**Dataset records:**
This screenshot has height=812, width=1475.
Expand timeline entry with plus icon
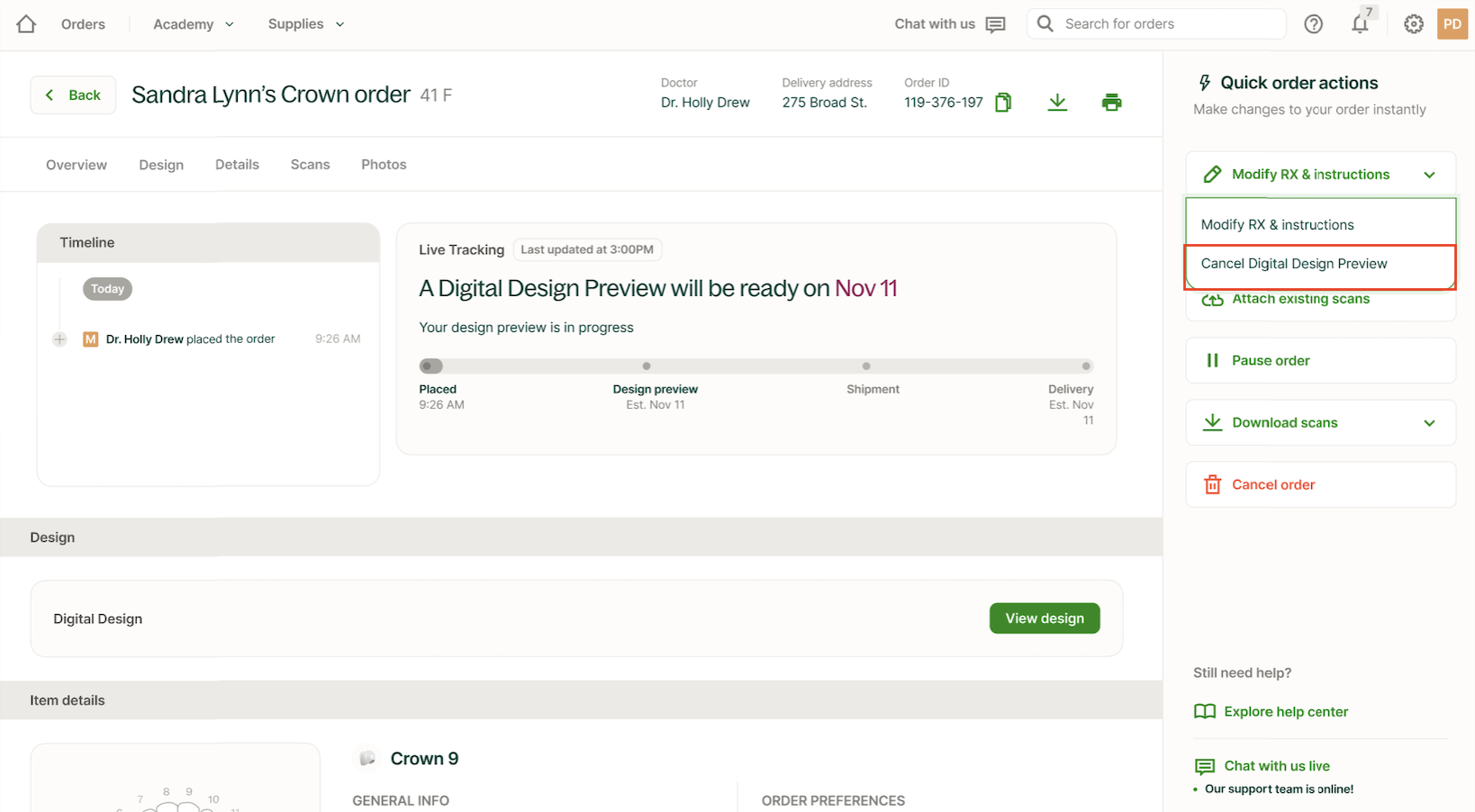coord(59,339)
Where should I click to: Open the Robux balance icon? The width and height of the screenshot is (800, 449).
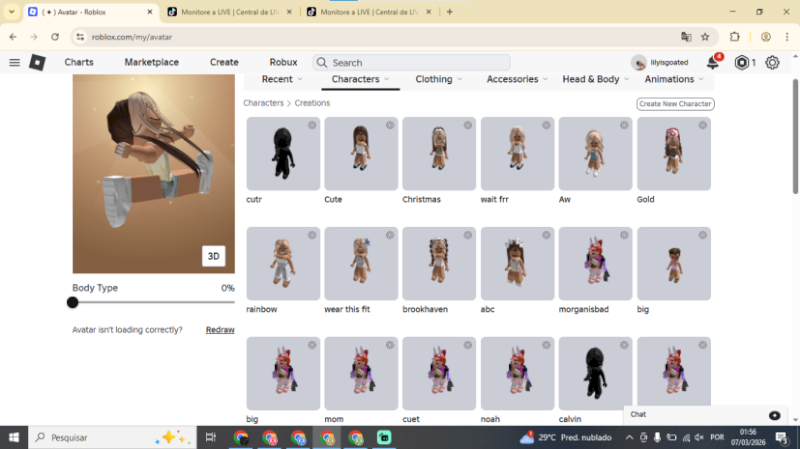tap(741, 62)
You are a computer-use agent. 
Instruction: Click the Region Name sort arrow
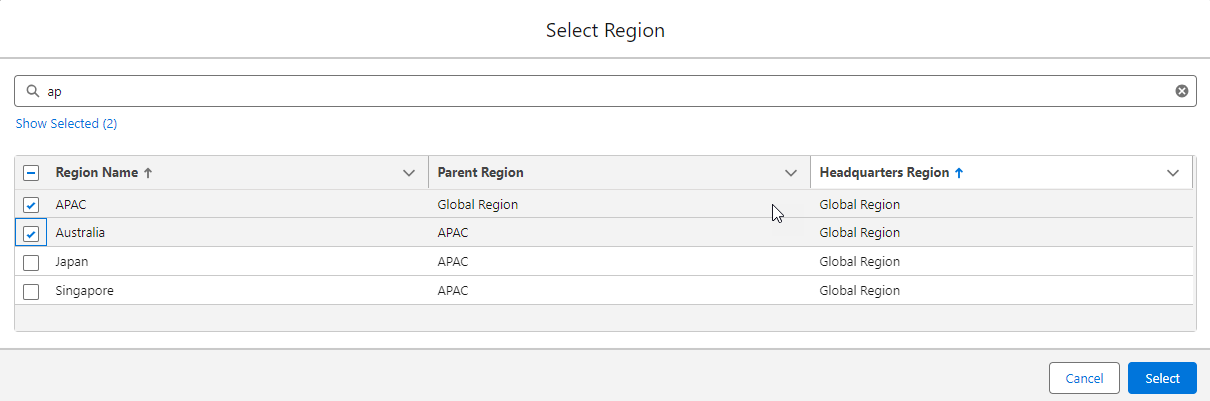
* * *
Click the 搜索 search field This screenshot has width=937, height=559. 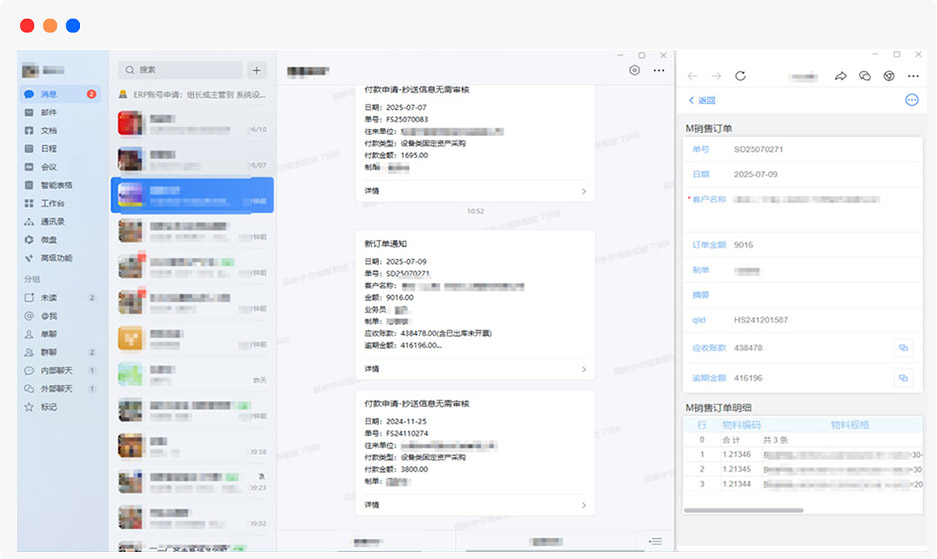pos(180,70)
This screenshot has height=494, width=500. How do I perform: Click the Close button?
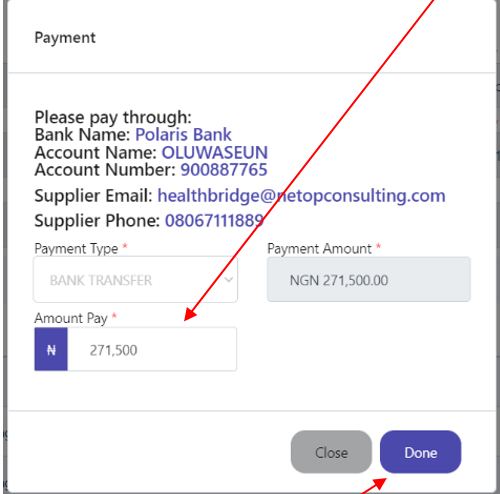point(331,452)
* * *
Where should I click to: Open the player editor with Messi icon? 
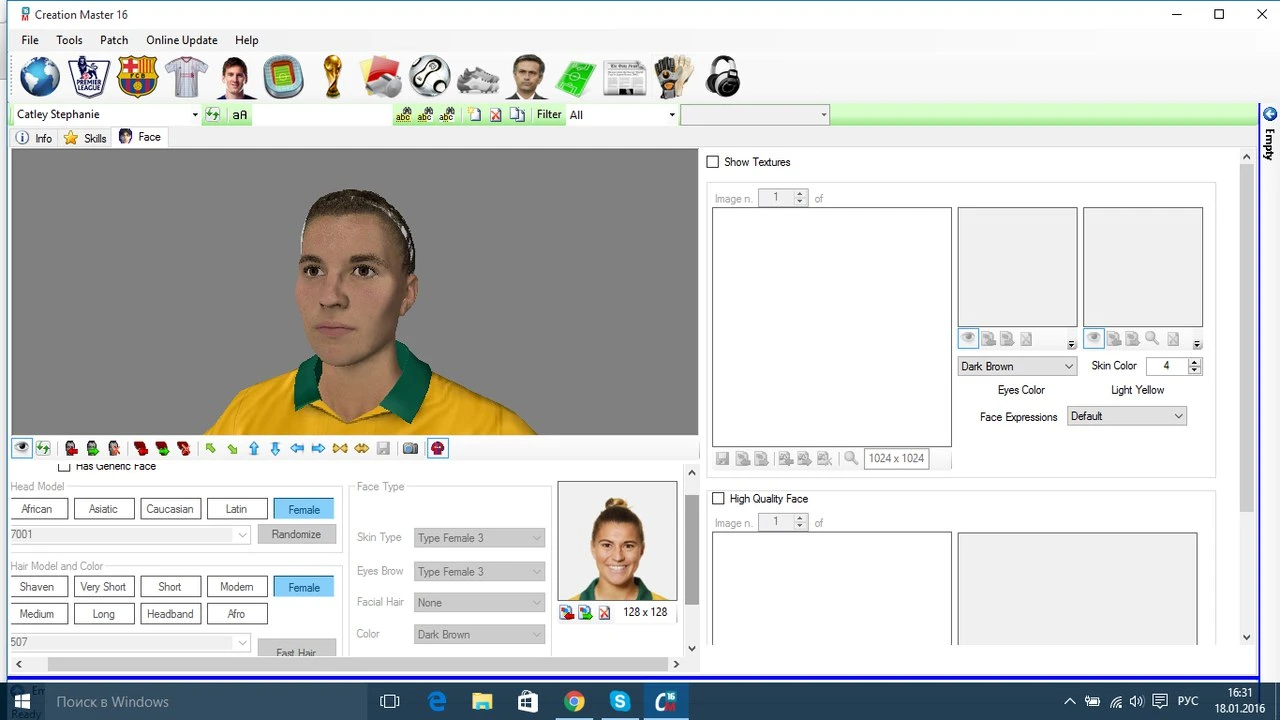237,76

**What is expected:** Output the lines above between the one holding "You are a computer-use agent." and the one holding "Instruction: Click the Region Name sort arrow", inclusive, with nothing before or after them.

**Solution:**
You are a computer-use agent. 
Instruction: Click the Region Name sort arrow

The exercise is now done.